▶ **Problem to solve**: Beneath this instruction is a block of data; output from it exactly the lines that run from the one containing "Instruction: Click the" through the one containing "Task: Open the hamburger main menu", inclusive.

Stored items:

((

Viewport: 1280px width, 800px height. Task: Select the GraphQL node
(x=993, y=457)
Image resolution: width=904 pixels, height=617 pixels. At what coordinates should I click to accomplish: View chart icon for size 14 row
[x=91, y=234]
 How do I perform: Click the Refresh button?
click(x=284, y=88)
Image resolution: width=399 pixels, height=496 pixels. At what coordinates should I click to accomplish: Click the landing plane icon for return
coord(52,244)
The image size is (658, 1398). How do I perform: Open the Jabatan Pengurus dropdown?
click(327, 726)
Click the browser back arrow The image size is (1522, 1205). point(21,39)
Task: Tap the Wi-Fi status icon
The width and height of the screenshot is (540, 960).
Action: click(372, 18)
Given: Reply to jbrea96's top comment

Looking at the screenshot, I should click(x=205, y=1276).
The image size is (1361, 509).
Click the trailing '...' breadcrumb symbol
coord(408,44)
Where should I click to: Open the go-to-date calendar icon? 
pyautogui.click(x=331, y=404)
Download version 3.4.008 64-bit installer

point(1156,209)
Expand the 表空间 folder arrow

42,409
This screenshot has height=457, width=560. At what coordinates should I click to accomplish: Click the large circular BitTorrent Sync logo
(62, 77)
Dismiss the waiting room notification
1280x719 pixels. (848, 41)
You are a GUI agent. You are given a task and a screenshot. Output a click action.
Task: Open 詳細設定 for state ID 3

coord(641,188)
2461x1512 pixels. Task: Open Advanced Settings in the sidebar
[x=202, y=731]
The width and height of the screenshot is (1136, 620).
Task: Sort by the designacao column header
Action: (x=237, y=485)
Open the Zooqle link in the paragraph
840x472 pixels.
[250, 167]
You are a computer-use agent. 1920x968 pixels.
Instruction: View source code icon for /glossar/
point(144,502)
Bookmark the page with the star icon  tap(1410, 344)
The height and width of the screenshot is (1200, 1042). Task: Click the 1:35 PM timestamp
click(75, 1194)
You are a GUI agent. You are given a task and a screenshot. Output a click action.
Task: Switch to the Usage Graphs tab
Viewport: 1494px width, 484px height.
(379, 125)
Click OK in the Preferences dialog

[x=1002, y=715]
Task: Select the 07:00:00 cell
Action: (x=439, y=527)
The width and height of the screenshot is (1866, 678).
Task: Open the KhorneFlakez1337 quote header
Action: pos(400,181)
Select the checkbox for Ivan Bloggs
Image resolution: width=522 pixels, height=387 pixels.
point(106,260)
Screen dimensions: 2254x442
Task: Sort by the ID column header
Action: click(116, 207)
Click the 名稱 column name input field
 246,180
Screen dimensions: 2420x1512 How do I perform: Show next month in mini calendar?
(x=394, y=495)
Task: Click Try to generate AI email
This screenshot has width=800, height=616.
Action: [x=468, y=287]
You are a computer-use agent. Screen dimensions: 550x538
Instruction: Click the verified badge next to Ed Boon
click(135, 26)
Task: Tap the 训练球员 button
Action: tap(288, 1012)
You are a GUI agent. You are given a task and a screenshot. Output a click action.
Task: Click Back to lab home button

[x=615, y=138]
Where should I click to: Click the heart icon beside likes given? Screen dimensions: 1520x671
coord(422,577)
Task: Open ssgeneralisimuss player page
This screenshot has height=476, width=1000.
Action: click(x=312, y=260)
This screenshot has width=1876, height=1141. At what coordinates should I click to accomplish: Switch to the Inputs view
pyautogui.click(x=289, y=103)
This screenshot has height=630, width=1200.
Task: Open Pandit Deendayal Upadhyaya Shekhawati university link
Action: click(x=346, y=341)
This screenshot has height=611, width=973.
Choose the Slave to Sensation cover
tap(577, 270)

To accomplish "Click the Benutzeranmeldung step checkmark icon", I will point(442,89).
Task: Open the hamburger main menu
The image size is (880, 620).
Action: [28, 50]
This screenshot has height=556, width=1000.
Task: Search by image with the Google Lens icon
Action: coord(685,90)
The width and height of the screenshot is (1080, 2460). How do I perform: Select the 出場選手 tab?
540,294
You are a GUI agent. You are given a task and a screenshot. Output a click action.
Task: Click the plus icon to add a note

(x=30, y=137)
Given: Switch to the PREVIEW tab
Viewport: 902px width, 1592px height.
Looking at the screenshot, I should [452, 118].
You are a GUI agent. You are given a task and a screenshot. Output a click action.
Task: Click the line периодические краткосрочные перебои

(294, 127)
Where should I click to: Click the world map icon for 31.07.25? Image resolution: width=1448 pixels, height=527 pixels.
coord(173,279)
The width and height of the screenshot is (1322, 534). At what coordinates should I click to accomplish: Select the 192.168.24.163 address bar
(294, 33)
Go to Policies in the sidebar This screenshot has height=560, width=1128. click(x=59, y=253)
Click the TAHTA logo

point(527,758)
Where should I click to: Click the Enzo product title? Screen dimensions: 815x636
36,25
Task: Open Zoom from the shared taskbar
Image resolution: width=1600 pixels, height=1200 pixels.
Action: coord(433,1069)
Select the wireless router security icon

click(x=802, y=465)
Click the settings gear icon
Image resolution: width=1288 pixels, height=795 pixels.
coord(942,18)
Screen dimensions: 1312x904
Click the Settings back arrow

))

▶ **Answer for this exercise**:
Instruction: Click the verified badge next to Ed Boon
click(135, 26)
Task: Tap the 训练球员 button
Action: tap(288, 1012)
You are a GUI agent. You are given a task and a screenshot. Output a click action.
Task: Click Back to lab home button

[x=615, y=138]
Where should I click to: Click the heart icon beside likes given? Screen dimensions: 1520x671
coord(422,577)
Task: Open ssgeneralisimuss player page
This screenshot has height=476, width=1000.
Action: click(x=312, y=260)
This screenshot has width=1876, height=1141. At what coordinates should I click to accomplish: Switch to the Inputs view
pyautogui.click(x=289, y=103)
This screenshot has height=630, width=1200.
Task: Open Pandit Deendayal Upadhyaya Shekhawati university link
Action: click(x=346, y=341)
This screenshot has height=611, width=973.
Choose the Slave to Sensation cover
tap(577, 270)

To accomplish "Click the Benutzeranmeldung step checkmark icon", I will point(442,89).
Task: Open the hamburger main menu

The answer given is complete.